→ **Exercise requirements**
Lay out every line of the data below as a Markdown table with the columns Row and Line. Number the lines in order in Row, and leave out blank lines.

§

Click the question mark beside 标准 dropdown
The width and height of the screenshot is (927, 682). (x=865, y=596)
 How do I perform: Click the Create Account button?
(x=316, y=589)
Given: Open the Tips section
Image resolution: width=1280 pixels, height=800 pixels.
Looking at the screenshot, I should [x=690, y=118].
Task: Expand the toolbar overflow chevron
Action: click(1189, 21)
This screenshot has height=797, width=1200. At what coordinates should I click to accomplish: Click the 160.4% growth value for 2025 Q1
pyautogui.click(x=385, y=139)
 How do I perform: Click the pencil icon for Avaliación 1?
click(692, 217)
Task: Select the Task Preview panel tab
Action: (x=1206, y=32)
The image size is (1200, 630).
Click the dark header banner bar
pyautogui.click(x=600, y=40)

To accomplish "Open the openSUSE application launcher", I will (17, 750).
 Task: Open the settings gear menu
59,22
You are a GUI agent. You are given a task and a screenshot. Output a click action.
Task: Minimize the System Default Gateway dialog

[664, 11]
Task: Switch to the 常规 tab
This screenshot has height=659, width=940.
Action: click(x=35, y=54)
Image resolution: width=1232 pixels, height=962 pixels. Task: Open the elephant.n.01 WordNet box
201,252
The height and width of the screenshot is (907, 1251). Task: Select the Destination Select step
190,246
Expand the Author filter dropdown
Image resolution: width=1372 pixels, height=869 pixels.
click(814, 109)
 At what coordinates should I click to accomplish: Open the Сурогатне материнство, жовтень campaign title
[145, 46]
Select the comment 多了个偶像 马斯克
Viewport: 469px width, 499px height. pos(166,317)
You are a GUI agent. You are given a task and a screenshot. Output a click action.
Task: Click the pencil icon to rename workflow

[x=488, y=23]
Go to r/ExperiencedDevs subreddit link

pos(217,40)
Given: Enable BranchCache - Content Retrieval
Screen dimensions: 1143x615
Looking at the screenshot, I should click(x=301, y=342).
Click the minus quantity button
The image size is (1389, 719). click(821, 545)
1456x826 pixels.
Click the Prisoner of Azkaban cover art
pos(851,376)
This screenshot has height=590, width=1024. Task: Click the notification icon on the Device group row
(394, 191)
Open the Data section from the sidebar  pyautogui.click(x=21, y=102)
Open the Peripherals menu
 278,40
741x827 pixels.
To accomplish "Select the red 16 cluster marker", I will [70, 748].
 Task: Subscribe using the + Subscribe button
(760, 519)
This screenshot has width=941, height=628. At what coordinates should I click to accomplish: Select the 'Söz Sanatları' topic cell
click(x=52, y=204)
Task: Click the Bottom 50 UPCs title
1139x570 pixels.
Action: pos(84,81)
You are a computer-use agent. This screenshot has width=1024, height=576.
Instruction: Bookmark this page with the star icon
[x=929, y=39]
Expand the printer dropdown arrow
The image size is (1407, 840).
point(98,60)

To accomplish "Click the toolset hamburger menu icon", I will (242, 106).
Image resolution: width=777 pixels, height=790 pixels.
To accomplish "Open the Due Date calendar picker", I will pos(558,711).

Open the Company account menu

§

→ **Answer to this task**
| Row | Line |
|---|---|
| 1 | Click the question mark beside 标准 dropdown |
| 2 | The width and height of the screenshot is (927, 682). (x=865, y=596) |
| 3 |  How do I perform: Click the Create Account button? |
| 4 | (x=316, y=589) |
| 5 | Given: Open the Tips section |
| 6 | Image resolution: width=1280 pixels, height=800 pixels. |
| 7 | Looking at the screenshot, I should [x=690, y=118]. |
| 8 | Task: Expand the toolbar overflow chevron |
| 9 | Action: click(1189, 21) |
| 10 | This screenshot has height=797, width=1200. At what coordinates should I click to accomplish: Click the 160.4% growth value for 2025 Q1 |
| 11 | pyautogui.click(x=385, y=139) |
| 12 |  How do I perform: Click the pencil icon for Avaliación 1? |
| 13 | click(692, 217) |
| 14 | Task: Select the Task Preview panel tab |
| 15 | Action: (x=1206, y=32) |
| 16 | The image size is (1200, 630). |
| 17 | Click the dark header banner bar |
| 18 | pyautogui.click(x=600, y=40) |
| 19 | To accomplish "Open the openSUSE application launcher", I will (17, 750). |
| 20 |  Task: Open the settings gear menu |
| 21 | 59,22 |
| 22 | You are a GUI agent. You are given a task and a screenshot. Output a click action. |
| 23 | Task: Minimize the System Default Gateway dialog |
| 24 | [664, 11] |
| 25 | Task: Switch to the 常规 tab |
| 26 | This screenshot has height=659, width=940. |
| 27 | Action: click(x=35, y=54) |
| 28 | Image resolution: width=1232 pixels, height=962 pixels. Task: Open the elephant.n.01 WordNet box |
| 29 | 201,252 |
| 30 | The height and width of the screenshot is (907, 1251). Task: Select the Destination Select step |
| 31 | 190,246 |
| 32 | Expand the Author filter dropdown |
| 33 | Image resolution: width=1372 pixels, height=869 pixels. |
| 34 | click(814, 109) |
| 35 |  At what coordinates should I click to accomplish: Open the Сурогатне материнство, жовтень campaign title |
| 36 | [145, 46] |
| 37 | Select the comment 多了个偶像 马斯克 |
| 38 | Viewport: 469px width, 499px height. pos(166,317) |
| 39 | You are a GUI agent. You are given a task and a screenshot. Output a click action. |
| 40 | Task: Click the pencil icon to rename workflow |
| 41 | [x=488, y=23] |
| 42 | Go to r/ExperiencedDevs subreddit link |
| 43 | pos(217,40) |
| 44 | Given: Enable BranchCache - Content Retrieval |
| 45 | Screen dimensions: 1143x615 |
| 46 | Looking at the screenshot, I should click(x=301, y=342). |
| 47 | Click the minus quantity button |
| 48 | The image size is (1389, 719). click(821, 545) |
| 49 | 1456x826 pixels. |
| 50 | Click the Prisoner of Azkaban cover art |
| 51 | pos(851,376) |
| 52 | This screenshot has height=590, width=1024. Task: Click the notification icon on the Device group row |
| 53 | (394, 191) |
| 54 | Open the Data section from the sidebar  pyautogui.click(x=21, y=102) |
| 55 | Open the Peripherals menu |
| 56 |  278,40 |
| 57 | 741x827 pixels. |
| 58 | To accomplish "Select the red 16 cluster marker", I will [70, 748]. |
| 59 |  Task: Subscribe using the + Subscribe button |
| 60 | (760, 519) |
| 61 | This screenshot has width=941, height=628. At what coordinates should I click to accomplish: Select the 'Söz Sanatları' topic cell |
| 62 | click(x=52, y=204) |
| 63 | Task: Click the Bottom 50 UPCs title |
| 64 | 1139x570 pixels. |
| 65 | Action: pos(84,81) |
| 66 | You are a computer-use agent. This screenshot has width=1024, height=576. |
| 67 | Instruction: Bookmark this page with the star icon |
| 68 | [x=929, y=39] |
| 69 | Expand the printer dropdown arrow |
| 70 | The image size is (1407, 840). |
| 71 | point(98,60) |
| 72 | To accomplish "Click the toolset hamburger menu icon", I will (242, 106). |
| 73 | Image resolution: width=777 pixels, height=790 pixels. |
| 74 | To accomplish "Open the Due Date calendar picker", I will pos(558,711). |
| 75 | Open the Company account menu |